The SQL tutorial looks at the numbers but doesn't emphasize two kind of glaring omissions in the WSJ article:
a) Dr Weaver is charging for a procedure _labeled_ 'cardiac', but there is no mention of what the procedure is, it's relevance to cardiology (if the label is accurate), or it's relevance to internal medicine (Dr Weaver's _labeled_ current specialty). For all we know, Dr Weaver is an ex-cardiologist, now practicing internal medicine for which he has found this procedure to be extremely useful in the patients he treats. For all we know, the procedure was mislabeled (esp. since it is pointed out that the data is noisy incl. spelling errors, multiple labels for same thing, etc.)
b) At one point, Dr. Weaver's _statistical_ use of the procedure (99.5%) is compared to a raw numerical value (6) by Cleveland Clinic cardiologists. For all we know, the clinic cardiologists only saw 6 patients for whom the procedure was relevant, or they never use the procedure because they have other more relevant/current techniques, or patients who are seen by the clinic are at a point where the procedure isn't required.
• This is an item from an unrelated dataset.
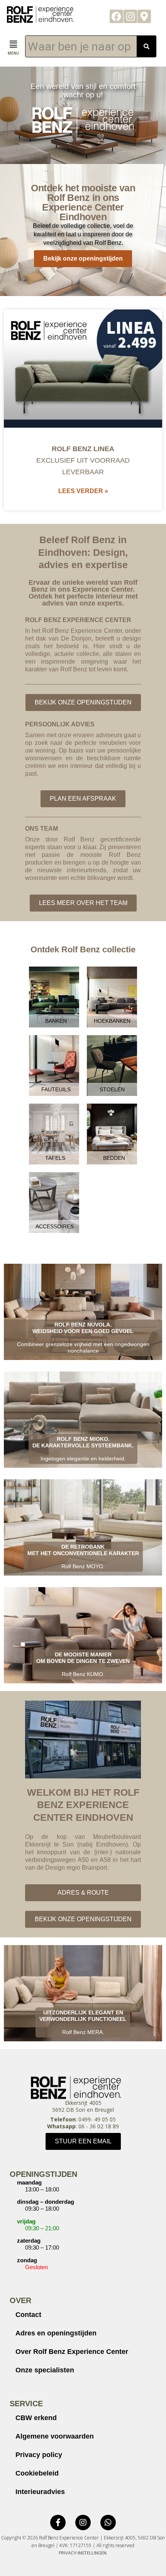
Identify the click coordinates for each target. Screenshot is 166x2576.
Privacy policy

While the SQL tutorial is an interesting look at how to verify the accuracy of the statistics in an article, it tacitly provided validation for what is still poor reporting ie. the statistics need explanation and validation beyond simple numbers.
If you assume that most people are pretty honest (statistically they are), then the SQL queries are a neat way to highlight that the billing system (not the practioners) is in need of a second or third look.